Abbeyshrule Bridge, Abbeyshrule, Co. Longford
Co. Longford |
Bridges & Crossings
On the eastern face of this two-arched stone bridge over the Inny River, south of the main spans, a blocked-up archway of radially set voussoirs sits quietly in the masonry.
Voussoirs are the wedge-shaped stones used to form an arch, and their presence here, sealed off and no longer functional, suggests that an earlier crossing survives in part within the fabric of the present structure.

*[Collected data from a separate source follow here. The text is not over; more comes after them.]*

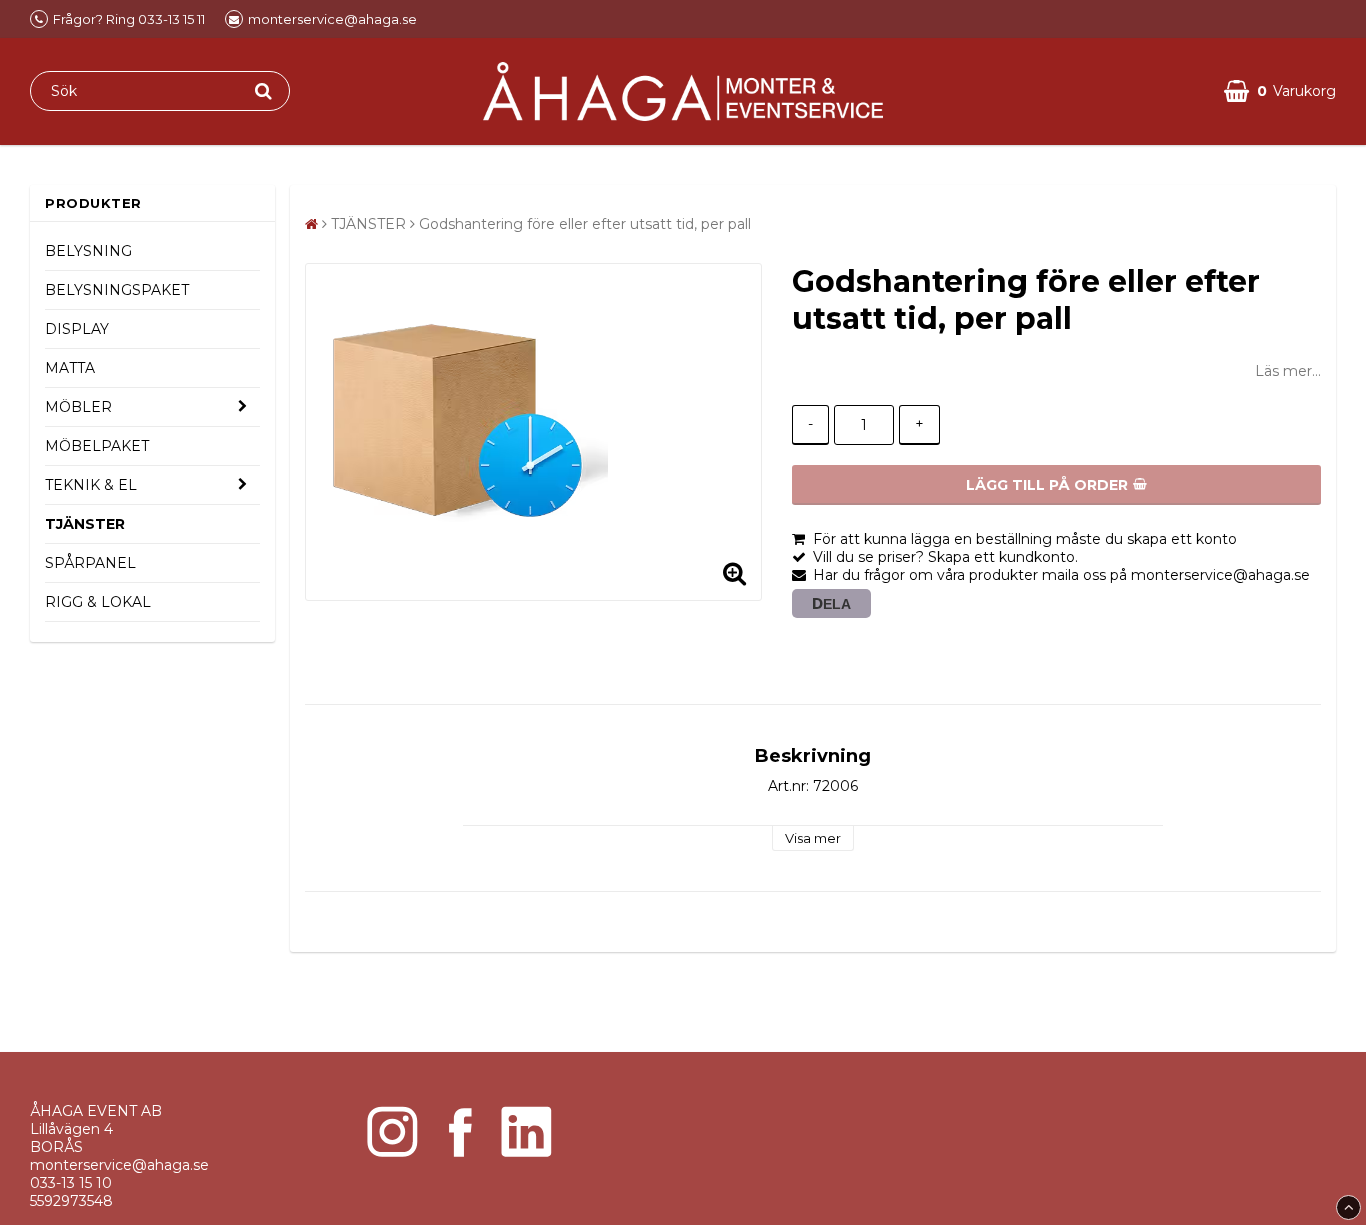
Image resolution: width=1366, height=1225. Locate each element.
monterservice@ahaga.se (119, 1165)
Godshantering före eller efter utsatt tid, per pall (585, 224)
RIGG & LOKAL (98, 602)
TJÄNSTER (85, 524)
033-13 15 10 (71, 1183)
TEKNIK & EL (91, 485)
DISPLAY (77, 329)
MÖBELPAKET (97, 446)
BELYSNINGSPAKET (117, 290)
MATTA (70, 368)
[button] (1280, 91)
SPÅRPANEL (90, 563)
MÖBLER (78, 407)
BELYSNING (88, 251)
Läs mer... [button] (1288, 371)
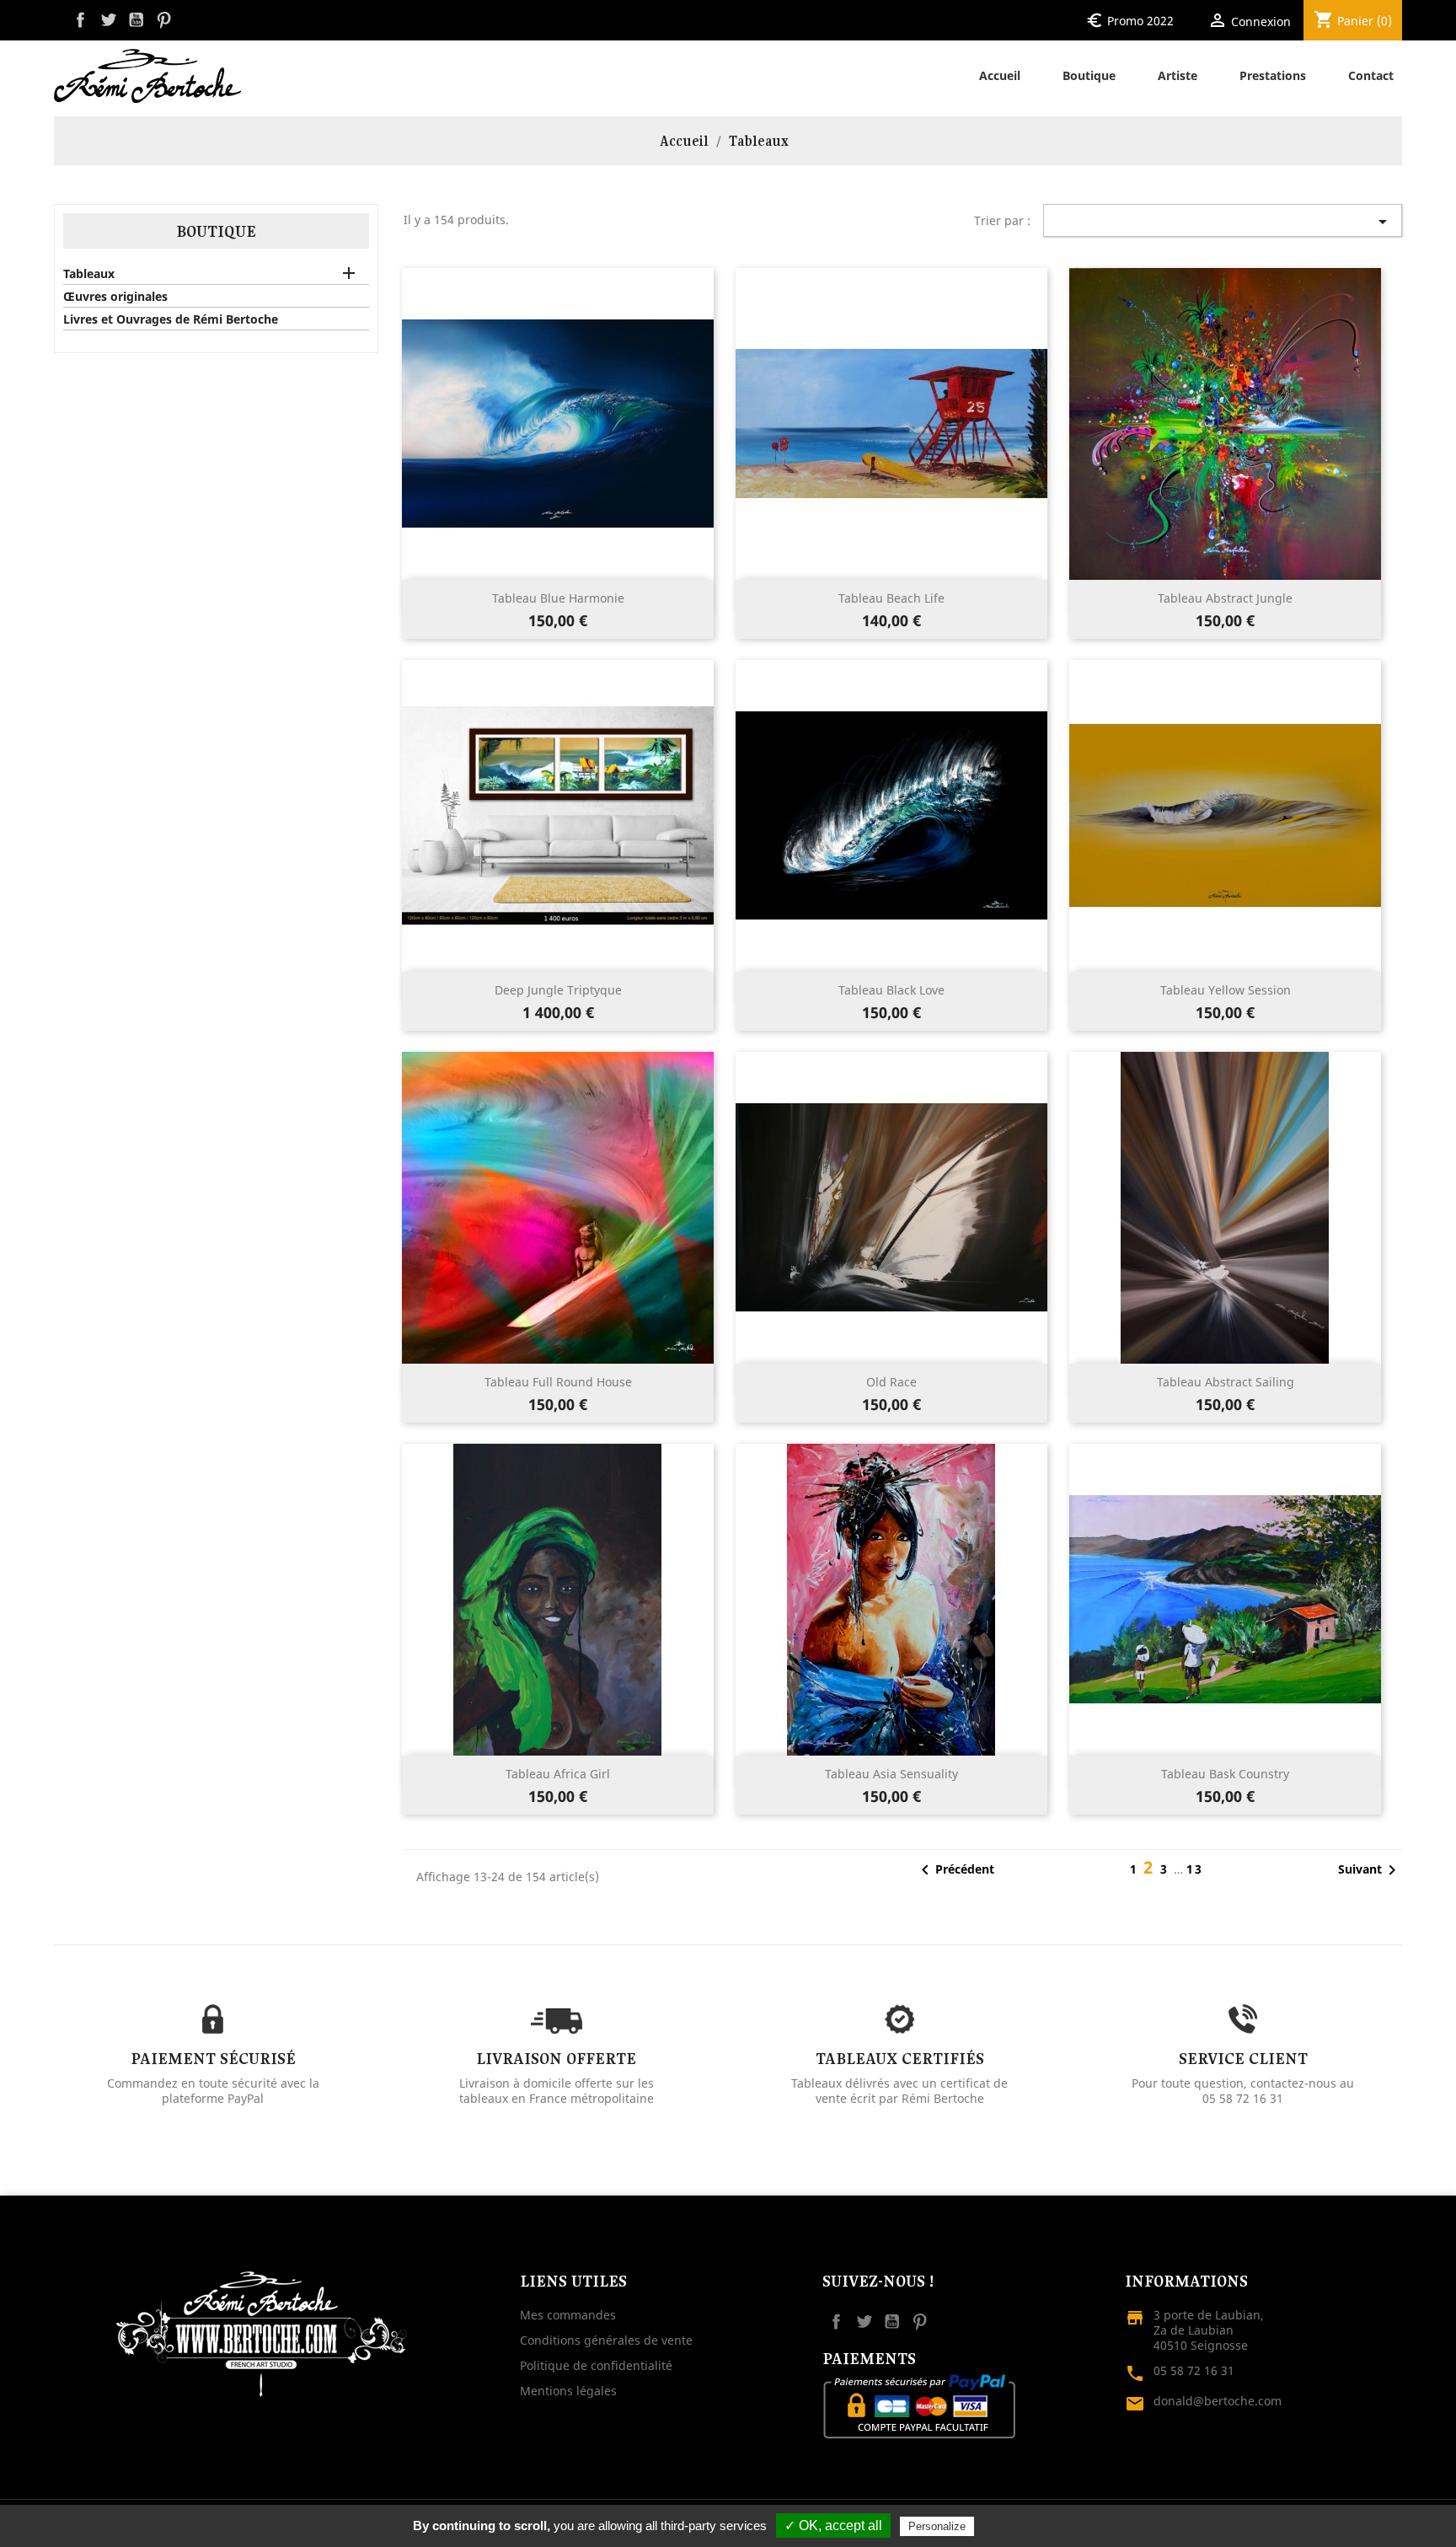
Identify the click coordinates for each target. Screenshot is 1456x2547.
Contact (1371, 75)
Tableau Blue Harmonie (558, 598)
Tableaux (89, 274)
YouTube (136, 19)
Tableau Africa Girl (558, 1774)
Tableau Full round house (558, 1382)
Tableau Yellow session (1225, 990)
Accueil (999, 75)
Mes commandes (568, 2315)
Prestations (1272, 75)
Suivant (1370, 1870)
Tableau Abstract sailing (1225, 1382)
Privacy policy (1018, 2526)
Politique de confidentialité (596, 2365)
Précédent (954, 1870)
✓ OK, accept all (833, 2525)
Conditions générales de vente (606, 2340)
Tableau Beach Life (891, 598)
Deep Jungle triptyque (558, 990)
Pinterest (163, 19)
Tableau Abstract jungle (1225, 598)
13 (1194, 1869)
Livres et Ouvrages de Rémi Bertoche (170, 319)
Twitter (108, 19)
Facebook (80, 19)
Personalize (937, 2526)
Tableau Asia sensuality (891, 1774)
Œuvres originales (115, 296)
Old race (891, 1382)
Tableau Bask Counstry (1225, 1774)
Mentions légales (568, 2391)
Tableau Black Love (891, 990)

The site has a long documentary history. A bridge at this crossing appears on the Down Survey map of Abbeyshrule barony, produced between 1655 and 1656, making it one of the earlier recorded river crossings in County Longford. By 1682, a stone bridge here was described as having been lately built by one Robert Choppin, an esquire who was also credited with constructing a bridge at nearby Newcastle. Whether the current structure replaced Choppin's entirely or absorbed elements of it is unclear, but the blocked arch in the eastern face is a candidate for that earlier phase. The bridge as it stands today dates from the mid-nineteenth century, with two arches and cut-stone voussoirs rising from a central pier, a relatively modest but well-made crossing. Around 275 metres to the south-southwest lies the site of the Cistercian monastery at Abbeyshrule, a medieval religious house whose presence shaped this part of the Inny valley long before any of the surviving stonework was laid.